The recent Bordeaux 2021 En Primeur campaign highlighted the extent to which all vignerons are at the mercy of the weather. Challenges throughout the year impacted on the quantity of wine produced – ’21 Bordeaux will largely be characterised by severe frosts. While volumes were down, the best producers have captured a natural and classic freshness which has seen sustained demand across the board.
With such low volumes and high demand, it is becoming increasingly difficult to source these wines for customer’s collections. One solution has been to reduce the number of bottles in each case – producers can reach a wider audience. Traditionally, a case was twelve bottles, then six bottles became the standard. However, in recent years the top wines from all the major wine regions have been offered in three-bottle cases.
It is not surprising, therefore, to see a growing number of three-bottle cases appearing on BBX; there are currently 757 listings from around the world.
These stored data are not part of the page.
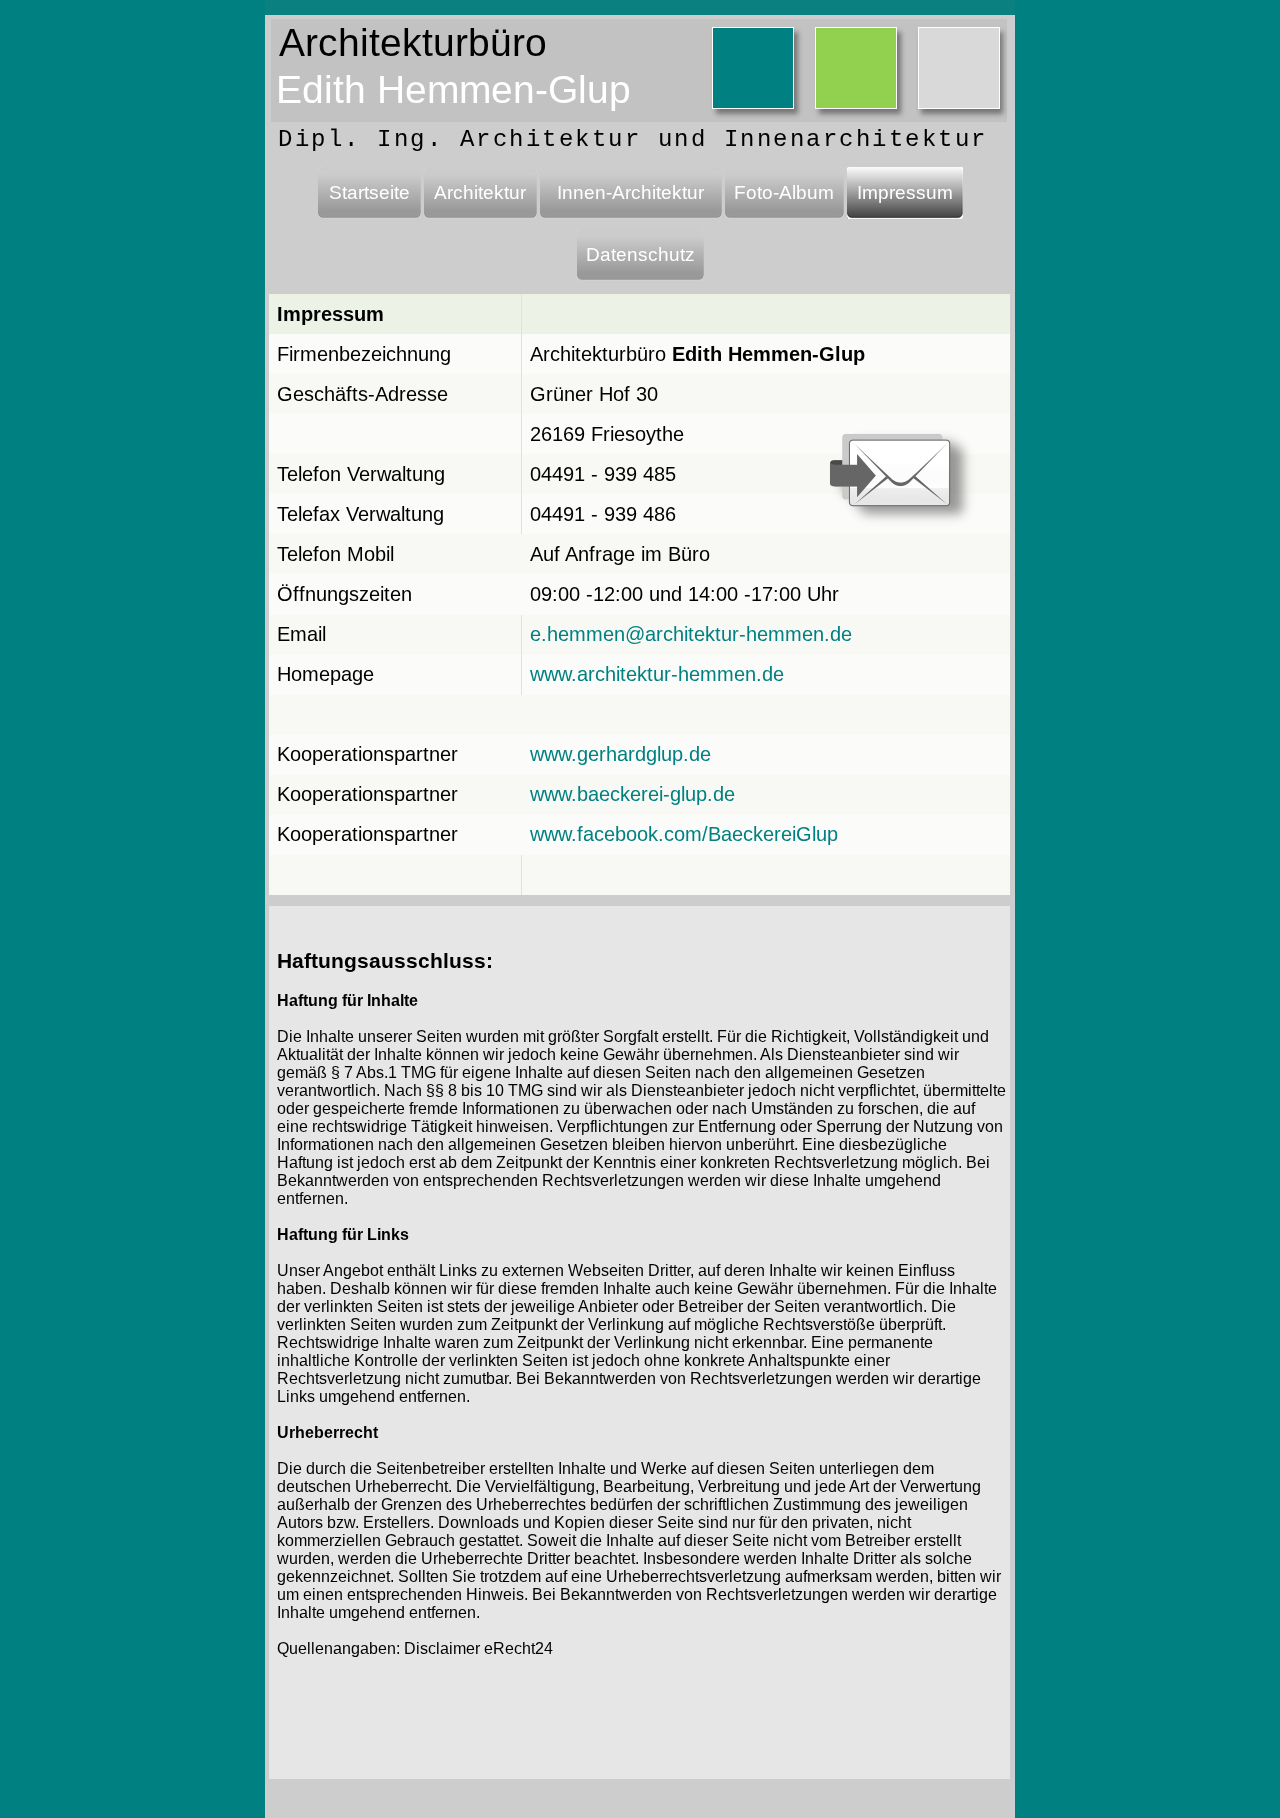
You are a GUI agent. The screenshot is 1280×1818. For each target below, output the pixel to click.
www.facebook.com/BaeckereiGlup (684, 834)
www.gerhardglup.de (620, 754)
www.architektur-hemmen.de (657, 674)
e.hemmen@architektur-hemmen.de (691, 634)
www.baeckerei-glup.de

Of all ’18 Bordeaux listings, 10% are now in this format, with the likes of Châteaux Lafite and Mouton Rothschild and Château Canon leading the way as the most traded three-bottle cases. Of all Bordeaux wines from the last three vintages traded in June, 16% were in three-bottle cases – including 50% of the available first growths that sold.
On the face of it, three bottle cases certainly make sense. They increase the accessibility of scarce wines and collectors are therefore more likely to diversify and try new producers or new regions. Unfortunately, a split case dramatically decreases the wine’s value, but three-bottle cases come in more manageable units, allowing you to withdraw one case and keep another. Hopefully, the trend for three-bottle cases will reduce the demand for wooden cases, too. In this smaller format, recycled materials can be more robust – this can only be a good thing.